Dropbox’s Patents Invalidated for Patent-Ineligible Subject MatterJune 24, 2020

On June 19, 2020 The United States Court of Appeals for the Federal Circuit (hereinafter the “Federal Circuit”) affirmed a district court’s ruling that Dropbox’s three patents claim abstract ideas and further provide no inventive concept transforming the abstract idea into patentable subject matter.

Dropbox and their wholly owned subsidiary, Orcinus Holdings, (hereinafter referred to in the collective as “Dropbox”) sued Synchronoss Technologies alleging infringement of three of their patents. The patents at issue relate to “Secure Delivery of Information in a Network,” “File Upload Synchronization,” and a “System and Method for Personal Data Backup for Mobile Customer Premises Equipment.” Synchronoss moved to dismiss, arguing that all three patents are invalid as patent-ineligible subject matter under 35 USC § 101. The district court agreed and held all three patents invalid, and Dropbox appealed.
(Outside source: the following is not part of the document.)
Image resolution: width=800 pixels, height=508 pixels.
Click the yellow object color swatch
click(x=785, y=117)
The Federal Circuit reviewed the claimed subject matter under the Alice two-step framework for determining patent-eligible subject matter. The first Alice step is to determine whether the claims at issue are directed to a patent-ineligible concept such as an abstract idea. If so, the analysis proceeds to the second Alice step and examines the elements of the claim to determine whether the claim contains an inventive concept sufficient to transform the abstract idea into a patent-eligible application.
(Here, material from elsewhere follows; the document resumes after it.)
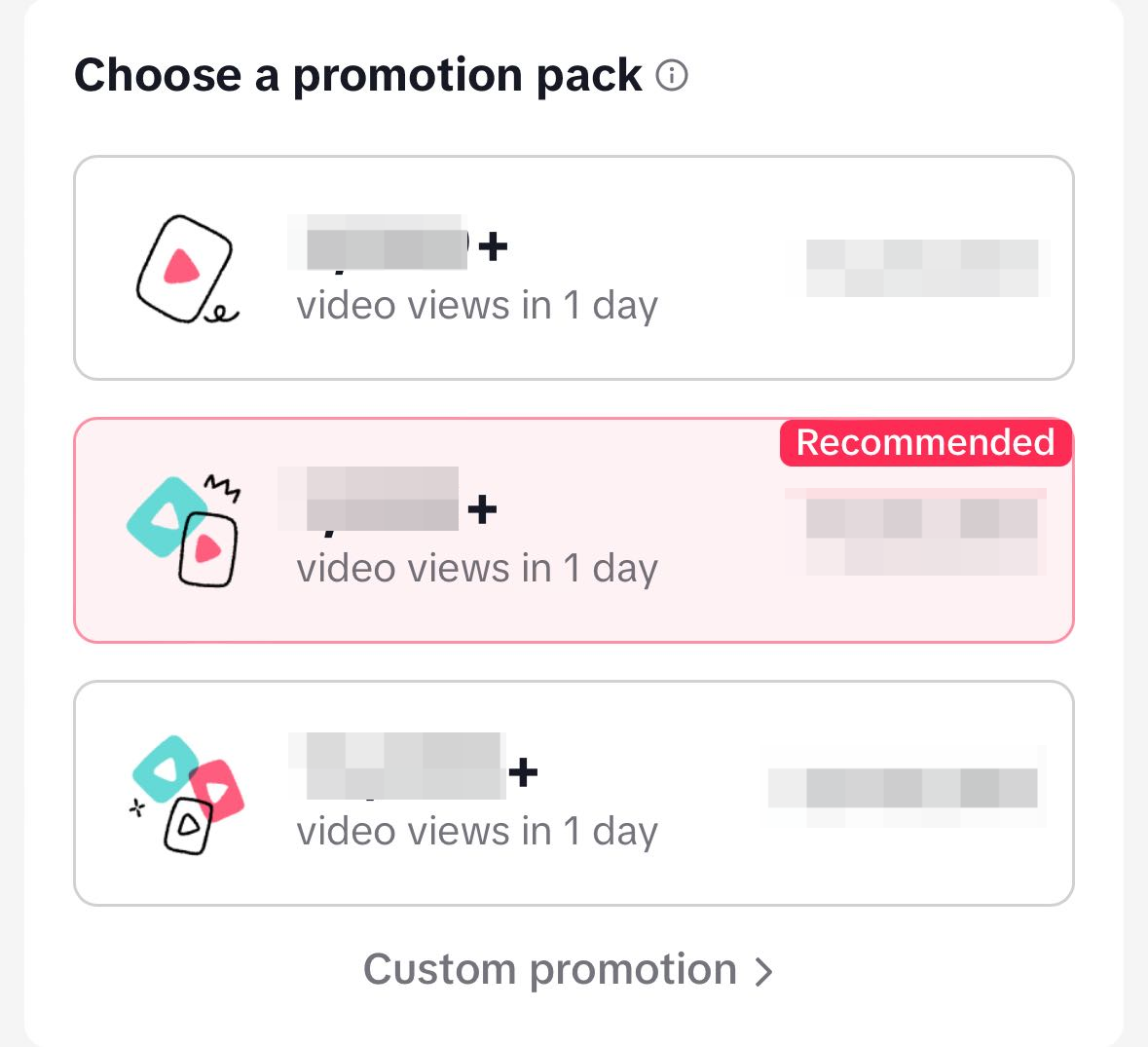Click the plus sign after the top pack's view count
The width and height of the screenshot is (1148, 1047).
tap(494, 246)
The Federal Circuit agreed that the first patent, directed to associating a security level with a data resource, associating a security level with a mode of identification of a user, and then ensuring that the user’s security level is sufficiently high to meet the security level to access the data resource is an abstract idea. The Federal Circuit stated that it is not enough that the patent solves a technical problem, the patent must describe how to solve the problem in a manner that encompasses something more than the “principle in the abstract” and that solution must be in the claim. Further, the Federal Circuit found that the claims are not transformed into a patent-eligible application because the claims recite the application of an abstract idea using conventional and well-understood techniques specified in broad, functional language, which is not enough to pass the second Alice step.

The second patent is directed to combining a user interface of an interactive connection (like a website) with a file upload connection such that data is easily uploaded, the claimed advance is generating a single session ID linking the interactive connection and the data transfer connection and synchronizing the operation of said connections. The Federal Circuit emphasized that to be patent-eligible, software inventions must make “non-abstract improvements to existing technological processes and computer technology,” and that the patent must actually claim the technological solution. Here, neither the single session ID nor the synchronizer were considered by the court to be non-abstract or a technological solution. The Federal Circuit found the claims to only relate to the functional result of the claimed abstractions, and further found that the claims do not recite an inventive concept. Just as above with the first patent, the claims merely apply an abstract idea using conventional and well-understood techniques.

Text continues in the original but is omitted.